Surface decoration of hemoglobin with polyethylene glycol

Conjugation of polymers to peptide and protein therapeutics to generate hybrid molecules with unique and distinct molecular properties has become a popular approach to alter and control their stability, biodistribution, pharmacokinetics, and toxicology. Polyethylene glycol (PEG) reagents of various sizes have been used for PEGylation. Although linear PEG reagents of various molecular sizes have been the choice molecules in the earlier studies, branched PEGs and very large linear PEG chains are now available, especially for site-specific PEGylation. PEGylation using these new large or branched PEGs has been referred to as advanced PEGylation. Polyethylene glycols are inert and nontoxic polymers.

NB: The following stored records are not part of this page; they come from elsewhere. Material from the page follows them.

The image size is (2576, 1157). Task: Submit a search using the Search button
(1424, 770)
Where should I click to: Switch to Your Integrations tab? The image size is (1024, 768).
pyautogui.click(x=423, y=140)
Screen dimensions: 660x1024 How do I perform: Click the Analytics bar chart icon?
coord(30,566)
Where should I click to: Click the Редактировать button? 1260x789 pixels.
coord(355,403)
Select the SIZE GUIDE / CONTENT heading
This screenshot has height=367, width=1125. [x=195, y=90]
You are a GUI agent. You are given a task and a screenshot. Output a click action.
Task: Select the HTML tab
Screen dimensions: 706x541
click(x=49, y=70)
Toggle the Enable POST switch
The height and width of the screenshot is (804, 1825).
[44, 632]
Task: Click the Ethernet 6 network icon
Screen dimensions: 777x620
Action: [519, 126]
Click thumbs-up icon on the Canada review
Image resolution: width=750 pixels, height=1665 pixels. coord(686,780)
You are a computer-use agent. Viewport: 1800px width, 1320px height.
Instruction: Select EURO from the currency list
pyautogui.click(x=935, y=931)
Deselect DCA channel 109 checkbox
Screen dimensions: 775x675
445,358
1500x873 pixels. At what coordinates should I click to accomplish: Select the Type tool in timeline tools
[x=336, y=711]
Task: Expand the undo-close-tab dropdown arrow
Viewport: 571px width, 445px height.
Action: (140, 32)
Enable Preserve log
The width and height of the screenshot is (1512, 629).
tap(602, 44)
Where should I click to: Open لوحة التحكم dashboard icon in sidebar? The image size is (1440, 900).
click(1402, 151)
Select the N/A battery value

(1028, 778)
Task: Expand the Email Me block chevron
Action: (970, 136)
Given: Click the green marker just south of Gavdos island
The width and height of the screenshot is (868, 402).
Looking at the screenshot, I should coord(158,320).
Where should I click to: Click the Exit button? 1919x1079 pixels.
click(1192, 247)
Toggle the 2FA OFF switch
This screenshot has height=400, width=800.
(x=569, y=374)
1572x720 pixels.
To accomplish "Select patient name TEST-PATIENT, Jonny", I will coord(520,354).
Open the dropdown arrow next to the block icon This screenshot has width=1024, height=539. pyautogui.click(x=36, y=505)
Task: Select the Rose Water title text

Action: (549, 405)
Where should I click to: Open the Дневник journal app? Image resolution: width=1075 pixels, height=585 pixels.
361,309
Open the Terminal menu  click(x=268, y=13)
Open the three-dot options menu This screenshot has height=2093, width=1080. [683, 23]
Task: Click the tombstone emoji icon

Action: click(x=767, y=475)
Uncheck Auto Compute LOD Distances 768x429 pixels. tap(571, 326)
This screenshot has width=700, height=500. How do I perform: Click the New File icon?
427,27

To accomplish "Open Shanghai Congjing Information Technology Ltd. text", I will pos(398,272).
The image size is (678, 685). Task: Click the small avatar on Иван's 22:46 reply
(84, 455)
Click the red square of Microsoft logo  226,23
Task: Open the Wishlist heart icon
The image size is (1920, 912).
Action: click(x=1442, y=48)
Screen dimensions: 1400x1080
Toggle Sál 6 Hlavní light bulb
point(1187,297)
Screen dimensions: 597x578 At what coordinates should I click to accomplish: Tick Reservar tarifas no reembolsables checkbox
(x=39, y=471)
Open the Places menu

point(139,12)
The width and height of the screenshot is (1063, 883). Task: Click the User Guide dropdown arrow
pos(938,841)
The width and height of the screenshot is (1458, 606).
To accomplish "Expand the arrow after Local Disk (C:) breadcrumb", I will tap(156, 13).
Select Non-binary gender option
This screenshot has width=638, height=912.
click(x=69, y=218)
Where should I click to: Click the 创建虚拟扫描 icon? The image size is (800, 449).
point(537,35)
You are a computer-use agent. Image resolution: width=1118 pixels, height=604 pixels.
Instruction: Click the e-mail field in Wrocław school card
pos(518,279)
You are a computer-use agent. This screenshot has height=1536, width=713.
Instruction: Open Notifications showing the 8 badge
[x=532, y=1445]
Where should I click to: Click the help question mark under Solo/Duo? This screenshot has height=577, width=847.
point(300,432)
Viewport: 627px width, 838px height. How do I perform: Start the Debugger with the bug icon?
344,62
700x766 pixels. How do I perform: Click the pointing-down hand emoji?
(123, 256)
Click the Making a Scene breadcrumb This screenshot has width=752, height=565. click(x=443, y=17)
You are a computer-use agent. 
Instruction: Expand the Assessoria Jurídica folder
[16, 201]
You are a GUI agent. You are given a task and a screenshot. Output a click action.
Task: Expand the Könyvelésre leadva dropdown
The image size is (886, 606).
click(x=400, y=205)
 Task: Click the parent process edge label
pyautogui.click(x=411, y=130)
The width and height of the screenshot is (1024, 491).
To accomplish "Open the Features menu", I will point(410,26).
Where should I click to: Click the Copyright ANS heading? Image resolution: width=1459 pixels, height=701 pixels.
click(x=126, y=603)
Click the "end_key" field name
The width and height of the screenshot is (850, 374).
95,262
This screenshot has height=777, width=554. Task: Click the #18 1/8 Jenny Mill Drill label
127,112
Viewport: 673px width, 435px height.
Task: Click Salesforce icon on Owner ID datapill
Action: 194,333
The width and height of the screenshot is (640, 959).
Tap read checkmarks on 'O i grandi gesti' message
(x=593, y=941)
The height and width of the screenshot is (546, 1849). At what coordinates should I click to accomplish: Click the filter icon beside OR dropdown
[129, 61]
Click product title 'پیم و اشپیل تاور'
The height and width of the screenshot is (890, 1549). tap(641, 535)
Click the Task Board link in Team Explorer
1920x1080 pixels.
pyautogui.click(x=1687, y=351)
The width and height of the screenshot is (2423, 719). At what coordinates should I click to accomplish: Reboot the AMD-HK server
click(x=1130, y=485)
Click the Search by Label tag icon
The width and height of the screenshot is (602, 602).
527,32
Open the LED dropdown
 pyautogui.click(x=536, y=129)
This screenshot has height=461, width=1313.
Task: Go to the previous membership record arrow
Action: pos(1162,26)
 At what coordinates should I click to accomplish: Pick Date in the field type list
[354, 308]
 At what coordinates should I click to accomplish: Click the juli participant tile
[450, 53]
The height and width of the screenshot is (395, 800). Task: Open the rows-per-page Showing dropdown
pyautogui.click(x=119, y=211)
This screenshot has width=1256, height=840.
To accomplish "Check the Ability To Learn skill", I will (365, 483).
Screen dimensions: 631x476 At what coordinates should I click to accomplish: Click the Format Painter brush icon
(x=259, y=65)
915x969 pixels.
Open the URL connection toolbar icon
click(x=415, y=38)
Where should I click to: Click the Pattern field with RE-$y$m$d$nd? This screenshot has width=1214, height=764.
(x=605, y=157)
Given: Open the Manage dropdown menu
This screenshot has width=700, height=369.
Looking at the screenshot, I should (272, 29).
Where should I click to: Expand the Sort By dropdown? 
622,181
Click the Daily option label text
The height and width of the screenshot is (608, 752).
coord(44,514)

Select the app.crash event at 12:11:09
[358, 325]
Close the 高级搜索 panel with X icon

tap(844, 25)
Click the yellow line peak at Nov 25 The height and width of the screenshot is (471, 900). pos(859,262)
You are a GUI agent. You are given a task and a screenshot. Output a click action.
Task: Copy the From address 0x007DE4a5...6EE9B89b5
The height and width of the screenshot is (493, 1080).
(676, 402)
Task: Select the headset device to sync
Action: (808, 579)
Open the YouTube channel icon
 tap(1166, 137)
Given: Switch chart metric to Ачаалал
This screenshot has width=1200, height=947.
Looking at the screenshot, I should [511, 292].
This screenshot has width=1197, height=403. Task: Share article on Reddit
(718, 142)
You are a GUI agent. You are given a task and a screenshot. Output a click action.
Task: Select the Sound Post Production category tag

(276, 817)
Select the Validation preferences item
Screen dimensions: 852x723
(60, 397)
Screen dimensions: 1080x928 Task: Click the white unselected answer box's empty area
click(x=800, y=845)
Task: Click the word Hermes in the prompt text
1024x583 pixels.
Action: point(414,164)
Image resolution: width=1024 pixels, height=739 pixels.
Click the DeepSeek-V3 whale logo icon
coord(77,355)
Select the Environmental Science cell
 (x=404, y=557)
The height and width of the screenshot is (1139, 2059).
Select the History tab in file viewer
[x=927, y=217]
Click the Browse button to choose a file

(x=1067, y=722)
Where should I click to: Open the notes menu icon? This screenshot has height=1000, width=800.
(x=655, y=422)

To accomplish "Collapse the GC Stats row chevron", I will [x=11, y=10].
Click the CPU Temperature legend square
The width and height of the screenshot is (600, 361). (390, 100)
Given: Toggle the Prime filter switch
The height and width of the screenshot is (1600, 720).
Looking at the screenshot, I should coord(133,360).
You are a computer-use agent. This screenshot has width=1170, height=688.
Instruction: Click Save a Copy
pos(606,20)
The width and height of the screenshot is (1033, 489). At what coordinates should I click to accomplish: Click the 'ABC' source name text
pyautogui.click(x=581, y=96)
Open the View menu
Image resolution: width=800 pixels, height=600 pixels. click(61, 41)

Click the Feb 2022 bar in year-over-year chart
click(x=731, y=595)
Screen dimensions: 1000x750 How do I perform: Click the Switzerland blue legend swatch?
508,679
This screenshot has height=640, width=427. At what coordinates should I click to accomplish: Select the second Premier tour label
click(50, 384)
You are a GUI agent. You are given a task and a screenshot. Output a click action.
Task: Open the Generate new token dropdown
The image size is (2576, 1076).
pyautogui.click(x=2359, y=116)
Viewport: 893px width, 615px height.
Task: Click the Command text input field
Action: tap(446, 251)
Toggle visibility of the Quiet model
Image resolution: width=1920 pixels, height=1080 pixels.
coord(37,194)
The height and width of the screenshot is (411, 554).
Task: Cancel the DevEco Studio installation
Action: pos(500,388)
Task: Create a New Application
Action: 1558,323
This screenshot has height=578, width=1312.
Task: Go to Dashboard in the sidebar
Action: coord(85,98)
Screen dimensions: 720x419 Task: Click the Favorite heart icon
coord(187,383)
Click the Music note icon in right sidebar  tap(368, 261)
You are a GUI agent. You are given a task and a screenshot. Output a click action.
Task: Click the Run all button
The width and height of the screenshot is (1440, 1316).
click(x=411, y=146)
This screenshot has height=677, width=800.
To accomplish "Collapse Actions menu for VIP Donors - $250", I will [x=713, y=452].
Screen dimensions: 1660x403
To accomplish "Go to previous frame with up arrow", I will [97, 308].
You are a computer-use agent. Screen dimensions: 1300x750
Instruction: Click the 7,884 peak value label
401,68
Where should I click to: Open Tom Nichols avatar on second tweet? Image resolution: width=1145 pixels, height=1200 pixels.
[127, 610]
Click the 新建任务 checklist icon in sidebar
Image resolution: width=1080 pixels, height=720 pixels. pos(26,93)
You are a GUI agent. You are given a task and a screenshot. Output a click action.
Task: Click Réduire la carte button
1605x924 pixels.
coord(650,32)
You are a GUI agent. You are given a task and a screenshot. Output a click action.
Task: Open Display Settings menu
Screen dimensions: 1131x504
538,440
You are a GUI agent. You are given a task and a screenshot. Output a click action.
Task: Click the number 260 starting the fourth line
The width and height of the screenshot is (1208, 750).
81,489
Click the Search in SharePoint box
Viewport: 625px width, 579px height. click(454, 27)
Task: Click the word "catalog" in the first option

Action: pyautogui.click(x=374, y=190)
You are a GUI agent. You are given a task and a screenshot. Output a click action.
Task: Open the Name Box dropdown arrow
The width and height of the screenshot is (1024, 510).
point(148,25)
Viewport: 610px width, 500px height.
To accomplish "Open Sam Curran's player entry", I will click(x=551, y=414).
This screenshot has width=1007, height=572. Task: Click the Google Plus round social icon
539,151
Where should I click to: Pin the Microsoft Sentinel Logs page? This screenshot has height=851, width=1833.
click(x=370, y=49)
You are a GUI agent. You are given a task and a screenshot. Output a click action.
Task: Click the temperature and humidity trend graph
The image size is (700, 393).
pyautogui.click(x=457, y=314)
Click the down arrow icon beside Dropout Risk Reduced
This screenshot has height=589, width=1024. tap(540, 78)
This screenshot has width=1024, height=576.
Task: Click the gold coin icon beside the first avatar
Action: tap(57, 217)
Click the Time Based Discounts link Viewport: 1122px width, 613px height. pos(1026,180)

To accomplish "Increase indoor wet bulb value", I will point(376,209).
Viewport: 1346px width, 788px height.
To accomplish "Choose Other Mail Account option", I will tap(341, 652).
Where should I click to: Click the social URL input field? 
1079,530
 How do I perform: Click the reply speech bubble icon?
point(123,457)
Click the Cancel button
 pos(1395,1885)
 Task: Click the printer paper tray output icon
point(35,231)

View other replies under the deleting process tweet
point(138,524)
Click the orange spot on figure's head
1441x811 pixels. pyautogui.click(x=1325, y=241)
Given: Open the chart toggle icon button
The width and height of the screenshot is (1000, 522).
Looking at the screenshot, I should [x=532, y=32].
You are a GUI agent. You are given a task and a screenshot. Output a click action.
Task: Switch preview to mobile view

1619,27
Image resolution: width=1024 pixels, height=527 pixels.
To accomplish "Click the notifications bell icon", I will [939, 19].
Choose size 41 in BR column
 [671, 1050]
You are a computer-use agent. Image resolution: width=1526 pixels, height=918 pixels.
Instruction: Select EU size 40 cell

Accordingly, there has been significant interest in developing PEGylated protein therapeutics for clinical applications. Conjugation of the PEG chains to bovine serum albumin using 2,4,6-trichloro triazine activated PEG was the first study of modifying the protein with PEG, and multiple copies of PEG chains were attached to the protein. PEGylated bovine serum albumin is incapable of eliciting antibody to itself or the unmodified albumin; PEGylation of the protein has enabled it to camouflage itself from the immune system. Furthermore, the PEGylated albumin showed extended circulating life in the blood.